A fuel pump unit (8) for a fuel dispensing unit (1), comprising
a pump (9) with a suction side (S) and a pressure side (P), and
a first bypass channel (10) arranged between the pressure side (P) and the suction side (S), the first bypass channel (10) comprising a first control valve (12),
characterized in that the fuel pump unit (8) further comprises a second bypass channel (11) extending between the pressure side (P) and the suction side (S), the second bypass channel (11) comprising a second control valve (13).
The fuel pump unit (8) according to claim 1, wherein the capacity of the second bypass channel (11) is greater than the capacity of the first bypass channel (10).
The fuel pump unit (8) according to claim 2, wherein the capacity of the first and second bypass channel (10, 11) is measured based on fuel flow rate and/or pressure drop.
The fuel pump unit (8) according to any one of the preceding claims, wherein the first bypass channel (10) connects the suction side (S) with the pressure side (P) in the pump (9).
The fuel pump unit (8) according to any one of the preceding claims, further comprising a control unit (17) adapted to control an opening degree of the second control valve (13) based on an application level of the fuel dispensing unit (1).
The fuel pump unit (8) according to claim 5, wherein the pump (9) is equipped with at least one flow meter (16) at the pressure side (P) of the pump (9) adapted to measure the fuel flow rate there through.
The fuel pump unit (8) according to claim 6, wherein the control unit (17) is adapted to control the opening degree of the second control valve (13) based on a fuel flow rate detected by the at least one flow meter (16).
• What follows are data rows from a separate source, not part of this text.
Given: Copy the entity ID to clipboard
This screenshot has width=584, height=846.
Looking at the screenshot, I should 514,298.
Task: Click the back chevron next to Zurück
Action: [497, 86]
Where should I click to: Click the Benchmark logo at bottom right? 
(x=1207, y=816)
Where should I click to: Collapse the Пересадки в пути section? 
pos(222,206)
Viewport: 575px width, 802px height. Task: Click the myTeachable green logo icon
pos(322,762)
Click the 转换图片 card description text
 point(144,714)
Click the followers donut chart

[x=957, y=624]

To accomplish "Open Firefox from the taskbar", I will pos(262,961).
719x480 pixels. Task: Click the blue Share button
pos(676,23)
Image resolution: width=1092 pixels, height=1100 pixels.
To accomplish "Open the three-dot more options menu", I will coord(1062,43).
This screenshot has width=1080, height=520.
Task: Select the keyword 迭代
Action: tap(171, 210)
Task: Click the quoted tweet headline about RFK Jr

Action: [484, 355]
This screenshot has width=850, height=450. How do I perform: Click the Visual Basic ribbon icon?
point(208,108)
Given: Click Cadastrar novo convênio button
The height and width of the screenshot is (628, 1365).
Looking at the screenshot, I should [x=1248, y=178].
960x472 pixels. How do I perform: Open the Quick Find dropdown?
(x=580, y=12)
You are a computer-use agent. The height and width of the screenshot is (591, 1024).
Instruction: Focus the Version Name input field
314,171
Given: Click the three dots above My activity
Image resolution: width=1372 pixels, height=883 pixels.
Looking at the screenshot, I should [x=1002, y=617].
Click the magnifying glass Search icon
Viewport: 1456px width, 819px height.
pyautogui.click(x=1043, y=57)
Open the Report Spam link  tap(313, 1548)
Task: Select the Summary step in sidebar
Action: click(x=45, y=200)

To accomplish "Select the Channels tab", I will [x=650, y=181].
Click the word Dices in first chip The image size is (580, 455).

The fuel pump unit (8) according to claim 5, wherein the control unit (17) is further adapted to periodically start the pump (9) to recirculate fuel through the first bypass channel (10) and/or the second bypass channel (11).
The fuel pump unit (8) according to any one of the preceding claims, wherein the first control valve (12) is a spring valve.
The fuel pump unit (8) according to any one of the preceding claims, wherein the second control (13) valve is a proportional valve.
The fuel pump unit (8) according to claim 10, wherein the proportional valve is controlled by electromagnetism.
A fuel dispensing unit (1) for refuelling a vehicle, comprising a fuel pump unit (8) according to any one of the claims 1-11.
A method for handling a fuel pump unit (8) for a fuel dispensing unit (1), the fuel pump unit (8) comprising
a pump (9) with a suction side (S) and a pressure side (P),
a first bypass channel (10) arranged between the pressure side (P) and the suction side (S), the first bypass channel (10) comprising a first control valve (12), and
a second bypass channel (11) extending between the pressure side (P) and the suction side (S), the second bypass channel (11) comprising a second control valve (13), and
characterized by the step of controlling an opening degree of the second control valve (13) based on an application level of the fuel dispensing unit (1).
The method according to claim 13, wherein the step of controlling the opening degree of the second control valve (13) comprises setting the fuel flow there through at a rate to ensure that enough backpressure is developed to barley open the first control valve (12) in the first bypass channel (10).
The method according to claim 14 or 15, further comprising the step of detecting a total fuel flow rate required at nozzles (7) of the fuel dispensing unit (1) at the present time point to control the opening degree of the second control valve (13) accordingly.